Imagine that you have a fair coin. If you get a tail, you flip it again. You do this repeatedly until you finally get a head. What is the probability that you need to flip the coin three times to get one head?

This is a warm-up exercise. Since the coin is fair, the probability of obtaining a head is $\frac{1}{2}$. The probability of getting a tail followed by a head is $\frac{1}{2} \times \frac{1}{2} = \frac{1}{4}$. Similarly, the probability of getting two tails and then a head is $\frac{1}{2} \times \frac{1}{2} \times \frac{1}{2} = \frac{1}{8}$. If you follow this logic, you can write down the probabilities for all other cases.

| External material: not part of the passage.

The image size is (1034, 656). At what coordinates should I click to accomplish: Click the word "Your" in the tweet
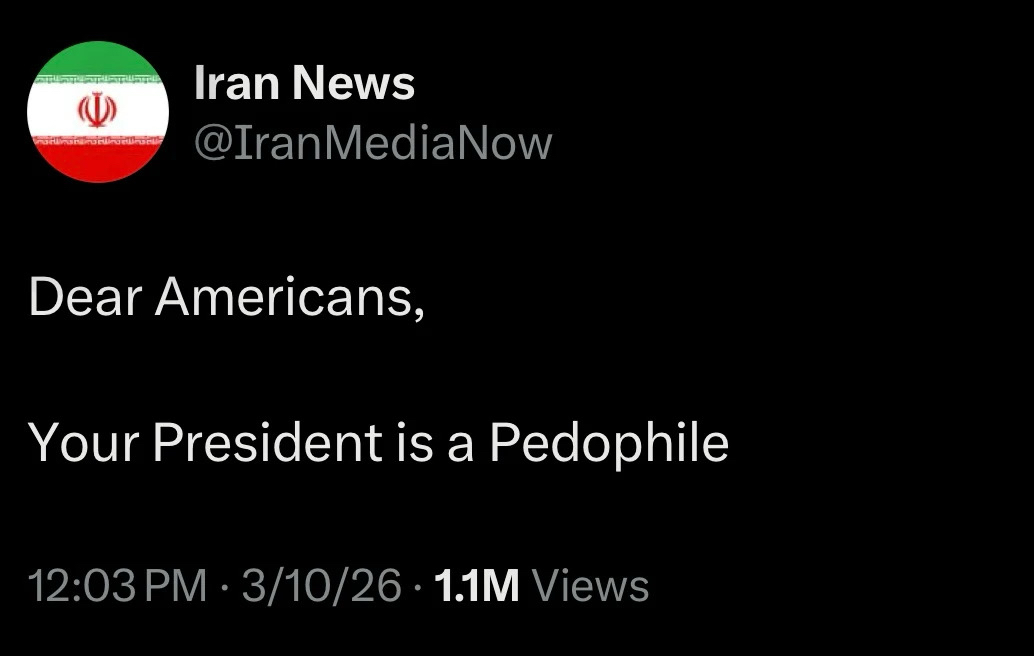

For your convenience, we have drawn the first few in Figure 1.1. As you have probably noticed, the probabilities follow the pattern $\{\frac{1}{2},\frac{1}{4},\frac{1}{8},\ldots\}$.

**Figure 1.1.** Suppose you flip a coin until you see a head. This requires you to have $N-1$ tails followed by a head. The probability of this sequence of events is $\frac{1}{2}$, $\frac{1}{4}$, $\frac{1}{8}$, …, which forms an infinite sequence.

We can also summarize these probabilities using a familiar plot called the histogram as shown in Figure 1.2. The histogram for this problem has a special pattern: each bar is half the height of the preceding one, and the sequence of bars extends infinitely.

Let us ask something harder: On average, if you want to be 90% sure that you will get a head, what is the minimum number of attempts you need to try? Five attempts? Ten attempts? Indeed, if you try ten attempts, you will very likely accomplish your goal. However, this would seem to be overkill. If you try five attempts, then it becomes unclear whether you will be 90% sure.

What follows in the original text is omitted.